Reputation: 3782
I am calculating the mean and standard deviation of the nested data products
in PySpark DataFrame.
+----------+--------------------------------+
|product_PK| products|
+----------+--------------------------------+
| 686 | [[686,520.70],[645,2]]|
| 685 |[[685,45.556],[678,23],[655,21]]|
| 693 | []|
The problem is that I get None as the values of the mean and standard deviation. Most probably it happens because the code does not consider []
. The empty values should be substituted by 0.
Also, IntegerType should be probably a float value.
How can I get the correct result instead of None?
from pyspark.sql.types import IntegerType
from pyspark.sql.functions import explode, col, udf, mean as mean_, stddev as stddev_
df = sqlCtx.createDataFrame(
[(686, [[686,520.70], [645,2]]), (685, [[685,45.556], [678,23],[655,21]]), (693, [])],
["product_PK", "products"]
)
get_score = udf(lambda x: x[1], IntegerType())
df_stats = df.withColumn('exploded', explode(col('products')))\
.withColumn('score', get_score(col('exploded')))\
.select(
mean_(col('score')).alias('mean'),
stddev_(col('score')).alias('std')
)\
.collect()
mean = df_stats[0]['mean']
std = df_stats[0]['std']
print([mean, std])
Upvotes: 0
Views: 2925
Reputation: 10082
First, you don't need a UDF to fetch an item from the array
Second, just use na.fill
to fill NULL values with a number (zero in your case)

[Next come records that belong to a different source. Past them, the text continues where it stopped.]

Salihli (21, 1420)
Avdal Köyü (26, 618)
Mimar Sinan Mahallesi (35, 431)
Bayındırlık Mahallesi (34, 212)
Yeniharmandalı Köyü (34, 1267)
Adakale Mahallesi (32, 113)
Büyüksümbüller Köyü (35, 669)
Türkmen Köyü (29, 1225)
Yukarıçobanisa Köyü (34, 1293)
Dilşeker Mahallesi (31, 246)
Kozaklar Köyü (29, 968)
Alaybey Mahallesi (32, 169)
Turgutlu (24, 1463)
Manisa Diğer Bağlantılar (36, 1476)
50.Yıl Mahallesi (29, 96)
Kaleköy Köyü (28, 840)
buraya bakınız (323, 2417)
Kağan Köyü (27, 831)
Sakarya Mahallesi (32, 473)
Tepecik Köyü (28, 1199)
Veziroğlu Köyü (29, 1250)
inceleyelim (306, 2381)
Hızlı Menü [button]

df.withColumn("exploded" , explode(col("products") ) )
.withColumn("score", col("exploded").getItem(1) )
.na.fill(0)
.select(
mean_(col("score") ).alias("mean") ,
stddev_(col("score") ).alias("stddev")
)
.show()
+----+------------------+
|mean| stddev|
+----+------------------+
| 9.2|11.734564329364767|
+----+------------------+
To get the values separately in a variable :
row = df.withColumn("exploded" , explode(col("products") ) )
.withColumn("score", col("exploded").getItem(1) )
.na.fill(0)
.select(
mean_(col("score") ).alias("mean") ,
stddev_(col("score") ).alias("stddev")
)
.first()
mean = row.mean
stddev = row.stddev
Upvotes: 2